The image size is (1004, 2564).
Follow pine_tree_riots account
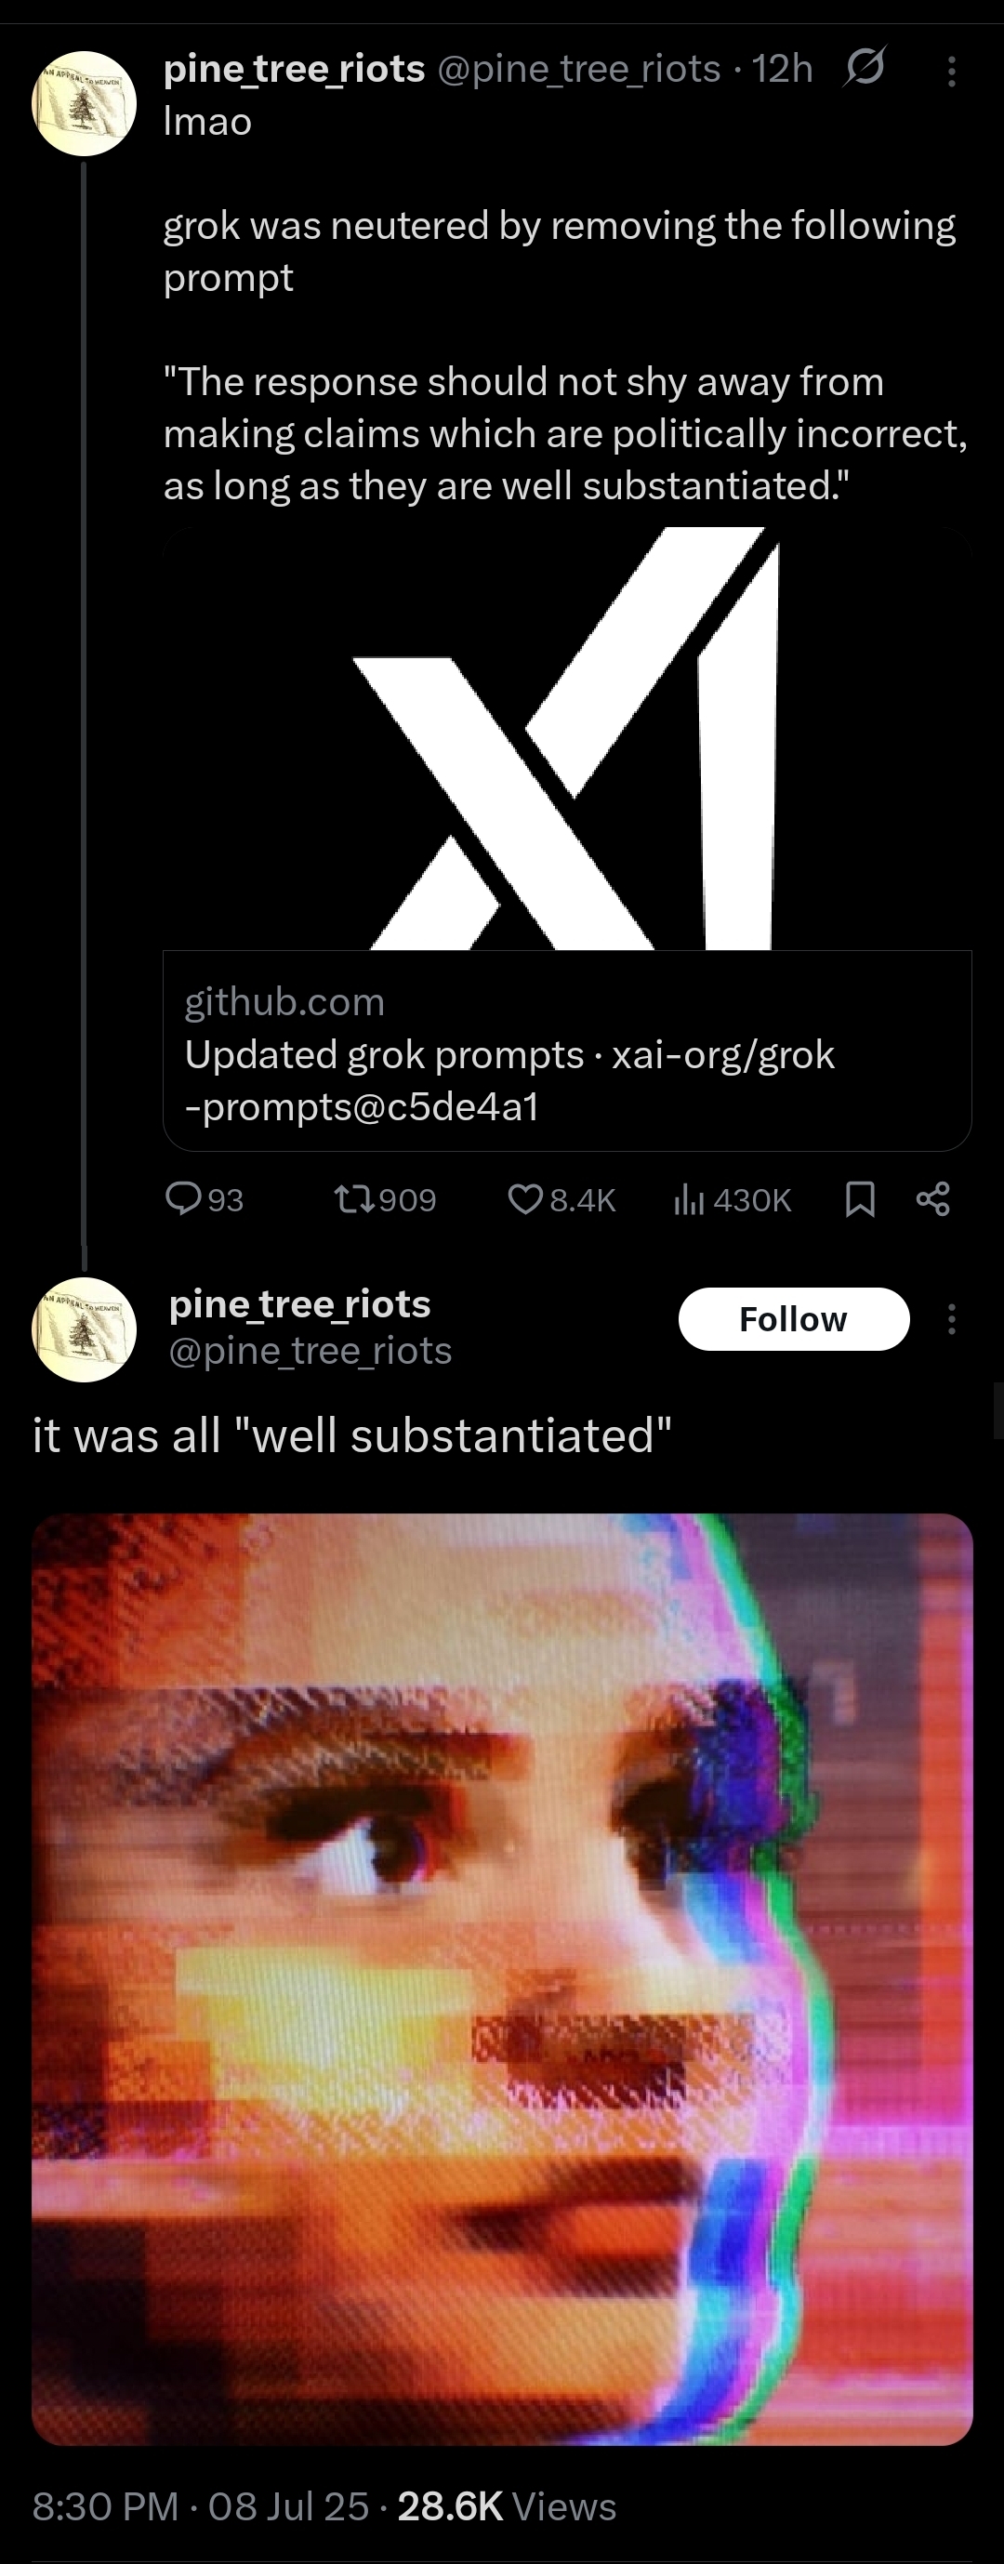pyautogui.click(x=793, y=1319)

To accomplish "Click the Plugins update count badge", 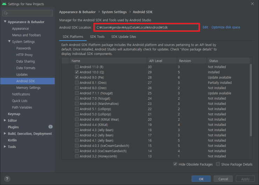I will pos(50,127).
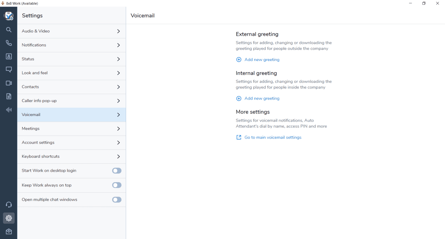The width and height of the screenshot is (445, 239).
Task: Click the settings gear icon
Action: point(9,218)
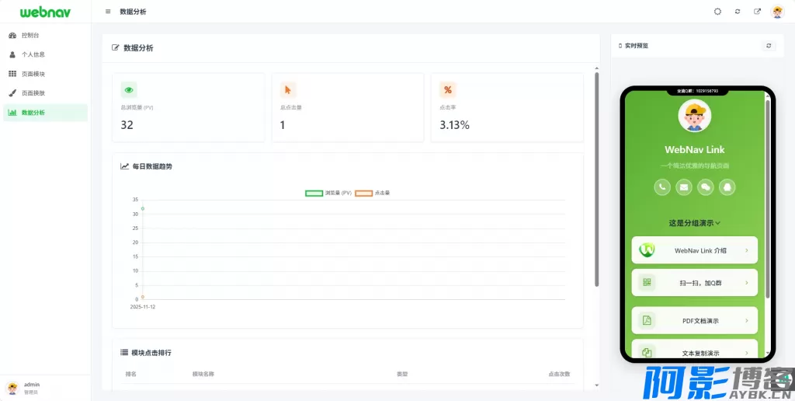Screen dimensions: 795x401
Task: Click the main content vertical scrollbar
Action: point(596,179)
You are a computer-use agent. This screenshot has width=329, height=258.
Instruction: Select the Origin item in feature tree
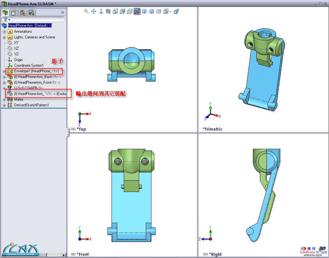pos(18,60)
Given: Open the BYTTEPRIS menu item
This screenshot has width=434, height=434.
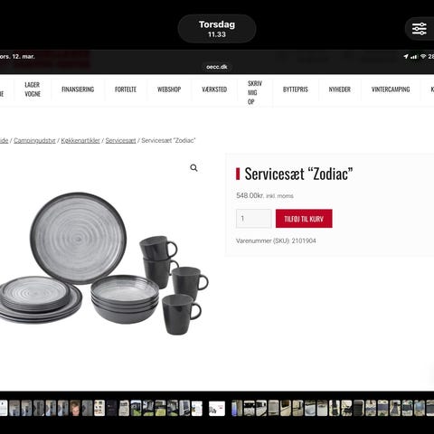Looking at the screenshot, I should pos(296,90).
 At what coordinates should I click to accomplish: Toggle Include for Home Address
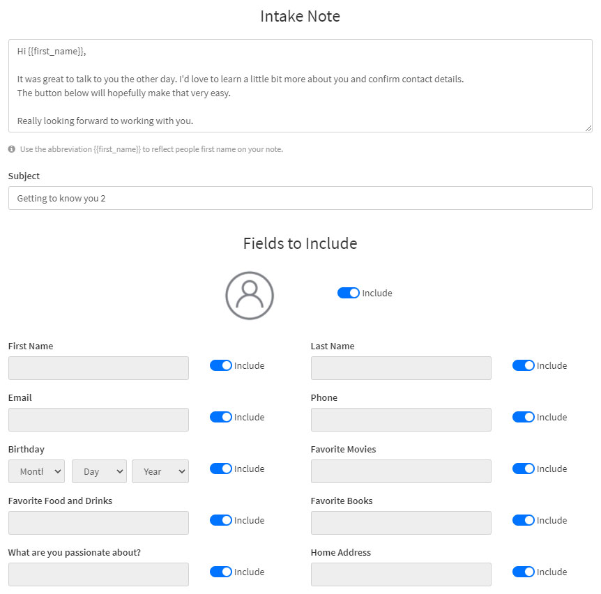pos(523,572)
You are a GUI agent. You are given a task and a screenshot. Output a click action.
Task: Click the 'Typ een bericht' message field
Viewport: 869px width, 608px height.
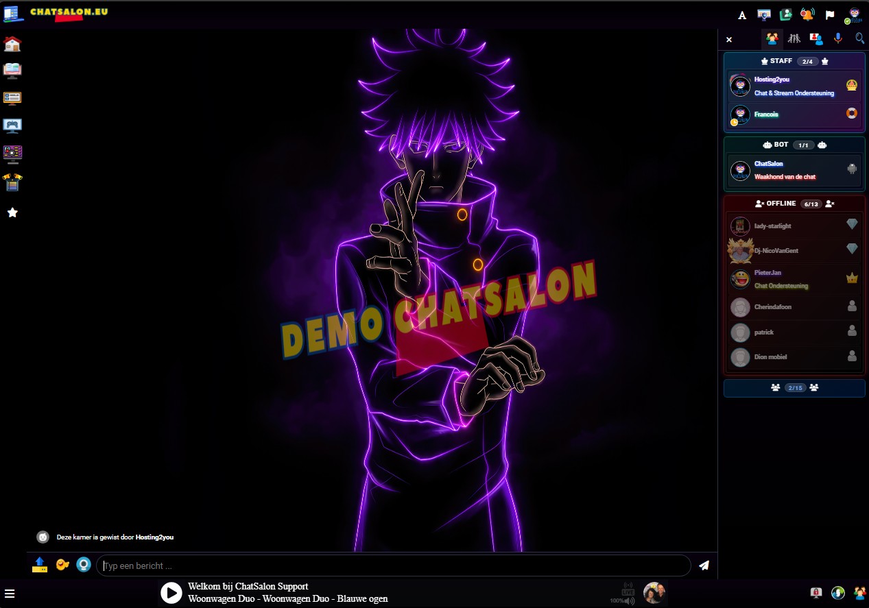point(393,566)
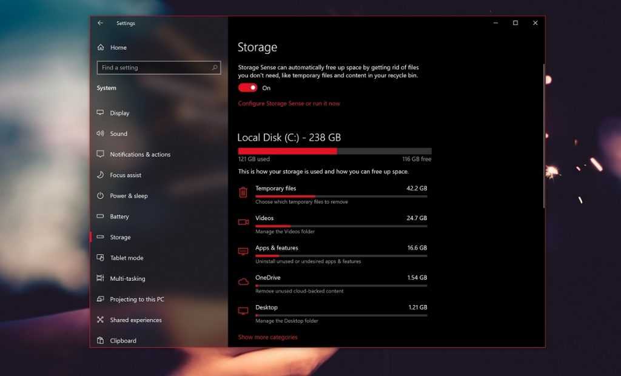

Problem to work on: Please retype exactly the lines from the one containing "Instruction: Select the" to the last line of the records above, both included, without any pictures.

Output:
Instruction: Select the Origin item in feature tree
pos(18,60)
Given: Open the BYTTEPRIS menu item
This screenshot has width=434, height=434.
Looking at the screenshot, I should pos(296,90).
 At what coordinates should I click to accomplish: Toggle Include for Home Address
pos(523,572)
You are a GUI agent. You are given a task and a screenshot. Output a click action.
Task: Click the 'Typ een bericht' message field
Viewport: 869px width, 608px height.
point(393,566)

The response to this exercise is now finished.